Help--- have just purchased a 1997 Autosleeper Excelsior Automatic, on a Transit. The problem is no wheel brace and jack. This leads to the problem of no way to raise and lower the spare tyre. Is anyone out there in the know..... how do I purchase the equipment required to do the job. I have tried Autosleeper, who although very pleasant cannot help me as the folding wheel brace is no longer available from Ford.

Any information would help.


----------



## badger750 (Nov 1, 2009)

have you looked in the drivers side step under the seat there is a little flap and the jack and wheel brace is normally kept in there it has caught a few people out in the past 

terry


----------



## frankandteen (May 1, 2005)

Have just looked, there is a section 6inches by 1 inch that is a different colour but the rest is the moulded step does it drop from underneath?


----------



## mikeyv (May 23, 2007)

Most supplied jacks and wheelbraces are barely up to the job anyway - I'd get an extending wheel brace and a decent bottle type jack.


----------



## frankandteen (May 1, 2005)

Thanks for the replies. Unfortunately the spare wheel in right under the middle of the van. the extended wheel brace has too be long enough to get all the way under. 

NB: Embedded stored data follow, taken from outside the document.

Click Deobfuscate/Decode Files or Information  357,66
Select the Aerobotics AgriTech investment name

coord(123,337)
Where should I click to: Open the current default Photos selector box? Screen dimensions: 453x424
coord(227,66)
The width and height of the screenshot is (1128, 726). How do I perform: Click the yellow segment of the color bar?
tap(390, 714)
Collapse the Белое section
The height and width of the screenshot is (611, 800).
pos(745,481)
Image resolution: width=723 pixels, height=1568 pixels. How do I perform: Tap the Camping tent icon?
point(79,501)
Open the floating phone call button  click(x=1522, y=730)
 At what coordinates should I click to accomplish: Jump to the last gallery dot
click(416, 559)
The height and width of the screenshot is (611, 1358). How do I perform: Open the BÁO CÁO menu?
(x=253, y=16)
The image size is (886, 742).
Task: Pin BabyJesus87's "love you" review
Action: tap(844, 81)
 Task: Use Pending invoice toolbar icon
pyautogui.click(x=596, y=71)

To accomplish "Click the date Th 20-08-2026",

Just loked at the van and I think it has had new fitted carpet, cab included.

is it possible that someone has carpeted over the acess to the wheel brace?

Badger 750 said the jack and wheel brace where on the step drivers side could this be under the new carpet which is fitted under the seat? 

Help? Please.....


----------



## chrisjrv (May 7, 2007)

Hi,
Transit vans of that era had a long folding handle that fitted through a hole next to the back bumper and operated a winch type mechanism which lowered the spare wheel to the ground. If yours is this type you may be able to obtain one from a scrapyard. You could also try contacting the last owner and asking them,
Regards, 
Chris


----------